- [Task item]
Looking at the entries below, state how many lines contain the word "will". Give the number alone.

- [Input data]
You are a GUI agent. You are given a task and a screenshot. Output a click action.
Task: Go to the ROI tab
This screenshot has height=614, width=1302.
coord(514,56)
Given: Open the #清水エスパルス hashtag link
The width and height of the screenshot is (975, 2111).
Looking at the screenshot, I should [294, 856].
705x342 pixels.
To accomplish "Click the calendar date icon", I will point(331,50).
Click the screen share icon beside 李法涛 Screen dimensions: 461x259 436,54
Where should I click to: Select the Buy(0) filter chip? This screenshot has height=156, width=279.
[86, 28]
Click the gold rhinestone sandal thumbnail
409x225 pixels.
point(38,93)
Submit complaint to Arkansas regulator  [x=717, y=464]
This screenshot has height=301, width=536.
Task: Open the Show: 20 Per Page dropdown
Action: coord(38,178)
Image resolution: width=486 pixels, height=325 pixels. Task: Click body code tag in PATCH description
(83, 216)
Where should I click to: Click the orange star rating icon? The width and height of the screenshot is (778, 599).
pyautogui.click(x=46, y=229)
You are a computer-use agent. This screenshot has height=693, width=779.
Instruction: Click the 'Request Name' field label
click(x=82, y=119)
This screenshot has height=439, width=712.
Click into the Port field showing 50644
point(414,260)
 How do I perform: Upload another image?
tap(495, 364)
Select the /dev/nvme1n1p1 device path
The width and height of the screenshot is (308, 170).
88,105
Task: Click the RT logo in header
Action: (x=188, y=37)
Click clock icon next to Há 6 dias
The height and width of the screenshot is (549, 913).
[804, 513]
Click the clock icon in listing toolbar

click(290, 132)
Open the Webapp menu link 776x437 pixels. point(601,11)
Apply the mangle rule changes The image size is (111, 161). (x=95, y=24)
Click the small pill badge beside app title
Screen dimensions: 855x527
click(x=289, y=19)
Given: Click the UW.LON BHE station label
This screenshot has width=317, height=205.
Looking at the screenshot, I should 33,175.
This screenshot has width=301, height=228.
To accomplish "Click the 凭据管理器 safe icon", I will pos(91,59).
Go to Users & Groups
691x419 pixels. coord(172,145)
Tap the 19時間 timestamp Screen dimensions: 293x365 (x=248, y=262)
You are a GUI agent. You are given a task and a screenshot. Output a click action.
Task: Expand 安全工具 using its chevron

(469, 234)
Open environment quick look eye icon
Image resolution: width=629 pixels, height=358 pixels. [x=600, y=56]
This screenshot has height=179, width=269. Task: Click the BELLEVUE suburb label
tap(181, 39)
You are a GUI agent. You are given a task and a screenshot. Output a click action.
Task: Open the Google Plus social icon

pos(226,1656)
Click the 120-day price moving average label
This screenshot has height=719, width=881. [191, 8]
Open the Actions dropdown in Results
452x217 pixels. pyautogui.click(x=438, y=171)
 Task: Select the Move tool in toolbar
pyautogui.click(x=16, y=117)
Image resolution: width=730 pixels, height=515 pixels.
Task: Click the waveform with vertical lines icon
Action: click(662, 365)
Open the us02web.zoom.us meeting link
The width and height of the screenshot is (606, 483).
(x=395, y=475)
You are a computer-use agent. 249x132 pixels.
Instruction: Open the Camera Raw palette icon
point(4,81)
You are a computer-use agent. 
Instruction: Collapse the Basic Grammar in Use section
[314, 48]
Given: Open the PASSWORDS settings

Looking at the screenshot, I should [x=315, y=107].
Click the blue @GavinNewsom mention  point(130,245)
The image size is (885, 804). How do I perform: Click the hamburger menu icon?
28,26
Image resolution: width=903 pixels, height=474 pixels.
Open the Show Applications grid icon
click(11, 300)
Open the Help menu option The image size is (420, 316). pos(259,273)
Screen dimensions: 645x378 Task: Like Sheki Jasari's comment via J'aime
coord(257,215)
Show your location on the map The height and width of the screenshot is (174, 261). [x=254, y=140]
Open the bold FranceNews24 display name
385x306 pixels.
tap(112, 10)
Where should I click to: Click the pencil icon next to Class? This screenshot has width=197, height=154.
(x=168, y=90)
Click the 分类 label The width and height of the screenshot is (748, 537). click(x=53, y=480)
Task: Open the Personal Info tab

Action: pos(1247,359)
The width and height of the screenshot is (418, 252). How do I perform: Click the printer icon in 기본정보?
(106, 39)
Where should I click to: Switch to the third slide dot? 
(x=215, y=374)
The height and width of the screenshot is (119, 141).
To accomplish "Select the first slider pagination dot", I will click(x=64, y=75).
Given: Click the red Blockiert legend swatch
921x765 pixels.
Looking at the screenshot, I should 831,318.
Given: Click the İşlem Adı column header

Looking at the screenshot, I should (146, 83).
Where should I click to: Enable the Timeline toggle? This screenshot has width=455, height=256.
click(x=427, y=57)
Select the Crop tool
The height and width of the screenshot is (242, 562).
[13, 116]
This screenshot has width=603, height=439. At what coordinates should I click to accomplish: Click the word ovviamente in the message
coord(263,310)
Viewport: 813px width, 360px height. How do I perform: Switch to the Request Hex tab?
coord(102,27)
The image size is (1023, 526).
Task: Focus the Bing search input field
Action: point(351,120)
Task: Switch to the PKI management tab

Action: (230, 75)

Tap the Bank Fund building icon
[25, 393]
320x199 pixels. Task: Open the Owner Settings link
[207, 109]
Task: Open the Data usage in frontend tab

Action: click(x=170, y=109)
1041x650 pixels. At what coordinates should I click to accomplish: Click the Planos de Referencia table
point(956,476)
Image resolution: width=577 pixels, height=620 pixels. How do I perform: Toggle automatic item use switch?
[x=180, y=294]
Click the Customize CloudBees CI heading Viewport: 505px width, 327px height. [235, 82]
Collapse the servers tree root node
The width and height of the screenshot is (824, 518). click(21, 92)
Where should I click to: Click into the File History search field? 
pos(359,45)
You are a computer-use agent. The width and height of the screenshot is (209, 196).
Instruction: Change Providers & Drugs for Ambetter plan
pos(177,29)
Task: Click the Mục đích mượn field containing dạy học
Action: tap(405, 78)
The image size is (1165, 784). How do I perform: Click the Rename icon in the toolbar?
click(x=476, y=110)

- [Solution to this exercise]
3